My brother exhaled, and the cigarette smoke slid down my throat. The car was saturated with his breath. From the passenger seat his fingers trembled, still remembering the moment they had circled my wife’s nipple. That day we idled in the hospital parking lot.
“We don’t need the baby.” His voice carried the rasp of a man who had quit smoking three years ago and just started again. I sat in the back, clutching the door handle. The sweat in my palm refused to erase the image of him burying his head in my wife’s breast.
My Brother’s Nipple
My sister-in-law was still under anesthesia. The baby, only four days old, had nuzzled at my wife’s nipple like a starving thing. My brother stared without focus, then suddenly bowed his head and took the nipple himself—instead of the infant. My wife’s eyes flared, but he would not let go. Through the glass I watched, holding my breath. As he suckled he whispered,
“This is mine. Don’t give it to the baby.”
A Child Still Longing to Be Loved
He lit another cigarette, cracking the window just enough to keep the smoke from escaping. The flare of the lighter revealed his face.
“You still want a child, don’t you?” I couldn’t answer. I was seventeen again, the summer I first stole a cigarette from his lips. Back then he had said, “Just between us. A secret for brothers only.” The secret did not end there. Sophomore year of college, the night he introduced his fiancée, I looked past her and saw the ring on his finger. Later he called me. “I can’t marry her without you.”
The Baby, or the Rival
This time, while nursing my wife’s nipple, he said,
“This child will be the end of me.” The baby devoured her body; breasts became its alone, belly its territory.

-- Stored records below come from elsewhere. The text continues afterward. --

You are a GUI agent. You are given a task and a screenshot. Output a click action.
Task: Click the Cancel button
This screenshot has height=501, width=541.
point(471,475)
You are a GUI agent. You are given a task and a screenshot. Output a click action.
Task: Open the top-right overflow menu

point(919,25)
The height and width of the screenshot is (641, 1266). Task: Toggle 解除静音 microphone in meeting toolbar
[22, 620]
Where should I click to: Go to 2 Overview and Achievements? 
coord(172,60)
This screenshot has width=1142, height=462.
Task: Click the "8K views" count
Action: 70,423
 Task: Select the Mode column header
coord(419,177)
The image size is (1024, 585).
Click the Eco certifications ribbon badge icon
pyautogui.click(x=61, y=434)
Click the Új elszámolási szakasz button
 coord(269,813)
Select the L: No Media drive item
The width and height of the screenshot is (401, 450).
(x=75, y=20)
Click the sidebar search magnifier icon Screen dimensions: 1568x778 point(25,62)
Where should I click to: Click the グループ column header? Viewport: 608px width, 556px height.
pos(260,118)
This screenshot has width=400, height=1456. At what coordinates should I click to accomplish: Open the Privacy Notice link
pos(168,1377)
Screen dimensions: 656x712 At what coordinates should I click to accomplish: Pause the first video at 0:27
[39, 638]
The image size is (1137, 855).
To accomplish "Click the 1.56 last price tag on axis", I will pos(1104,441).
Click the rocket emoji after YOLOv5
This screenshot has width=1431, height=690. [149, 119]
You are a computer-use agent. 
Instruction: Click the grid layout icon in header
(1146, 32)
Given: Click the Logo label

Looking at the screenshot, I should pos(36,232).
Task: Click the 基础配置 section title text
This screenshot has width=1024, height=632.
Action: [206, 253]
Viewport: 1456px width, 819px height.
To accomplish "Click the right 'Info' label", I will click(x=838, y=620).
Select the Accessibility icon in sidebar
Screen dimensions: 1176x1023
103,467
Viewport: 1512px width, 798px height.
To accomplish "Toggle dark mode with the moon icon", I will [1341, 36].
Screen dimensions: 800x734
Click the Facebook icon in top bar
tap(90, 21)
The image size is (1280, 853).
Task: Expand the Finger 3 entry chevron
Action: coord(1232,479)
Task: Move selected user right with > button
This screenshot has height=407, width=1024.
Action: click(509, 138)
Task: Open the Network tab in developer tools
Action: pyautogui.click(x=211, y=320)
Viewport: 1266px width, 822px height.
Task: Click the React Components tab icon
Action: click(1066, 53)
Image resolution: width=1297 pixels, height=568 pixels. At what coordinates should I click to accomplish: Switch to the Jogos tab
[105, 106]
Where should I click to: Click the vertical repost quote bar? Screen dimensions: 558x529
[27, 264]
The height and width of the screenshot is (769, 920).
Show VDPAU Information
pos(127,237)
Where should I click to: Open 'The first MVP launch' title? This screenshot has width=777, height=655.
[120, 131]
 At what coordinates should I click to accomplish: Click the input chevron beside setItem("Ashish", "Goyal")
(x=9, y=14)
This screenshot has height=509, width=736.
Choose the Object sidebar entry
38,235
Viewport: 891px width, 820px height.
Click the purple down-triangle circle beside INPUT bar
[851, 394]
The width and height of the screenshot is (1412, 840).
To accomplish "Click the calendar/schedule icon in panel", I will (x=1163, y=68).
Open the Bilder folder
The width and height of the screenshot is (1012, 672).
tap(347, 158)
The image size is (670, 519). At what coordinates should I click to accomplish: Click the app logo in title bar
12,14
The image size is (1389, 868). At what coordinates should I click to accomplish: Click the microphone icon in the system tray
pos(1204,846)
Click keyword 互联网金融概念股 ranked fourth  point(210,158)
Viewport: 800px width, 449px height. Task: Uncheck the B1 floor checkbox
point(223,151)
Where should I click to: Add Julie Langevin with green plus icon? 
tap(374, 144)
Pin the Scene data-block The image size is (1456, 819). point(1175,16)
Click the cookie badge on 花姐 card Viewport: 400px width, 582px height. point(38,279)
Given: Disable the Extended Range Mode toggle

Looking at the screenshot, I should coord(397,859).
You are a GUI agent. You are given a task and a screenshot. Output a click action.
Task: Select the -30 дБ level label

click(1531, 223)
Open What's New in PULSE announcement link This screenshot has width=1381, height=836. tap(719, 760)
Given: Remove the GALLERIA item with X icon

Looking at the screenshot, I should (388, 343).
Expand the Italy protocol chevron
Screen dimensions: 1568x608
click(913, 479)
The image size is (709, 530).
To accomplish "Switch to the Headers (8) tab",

My brother felt dispossessed. He saw the infant not as love but as obligation—an obligation that would kill the child inside him still begging to be loved.
Mr. Jin-woo, Mrs. Bo-ra, and the Third Case
Jin-woo, thirty-seven, design director at a conglomerate. His wife Bo-ra worked marketing for the same firm. After six years of marriage they were expecting their first child. One night, seven months in, Jin-woo came home drunk and said,
“You wanted the baby—you raise it. I’m not coming home.” From then on he arrived in a bathrobe, wept while stroking Bo-ra’s belly, and left again. Always the same cycle: touch, tears, disappearance. “He’s terrified,” Bo-ra told me. “He thinks the baby will kill him.”
Min-jung married Seong-jae; three months later she was pregnant. Seong-jae had never wanted children.
“We need more time—just the two of us.” When the test showed two lines he walked out and never returned. Min-jung attended prenatal visits alone, listening to the heartbeat. In the end she chose miscarriage. Seong-jae came back, embraced her flattened stomach, and whispered, “Now it’s just us again.”
My Brother and I, and the Child Never Born
My brother gave up the baby. My wife divorced him. The child was adopted. The family ended. My brother is no longer only my brother; he is someone’s ex-husband, a child’s absent father, a name at the frayed edge of our family story. I still remember that day—the clarity in his smoke-filled eyes. In them I saw another child: the one that could never be born between my brother and me. The night he tasted my wife’s nipple, I breathed the cigarette smoke in his eyes—and that smoke was the child we would never have.
A Final Question
Somewhere between love and duty, when did you choose yourself instead of the baby?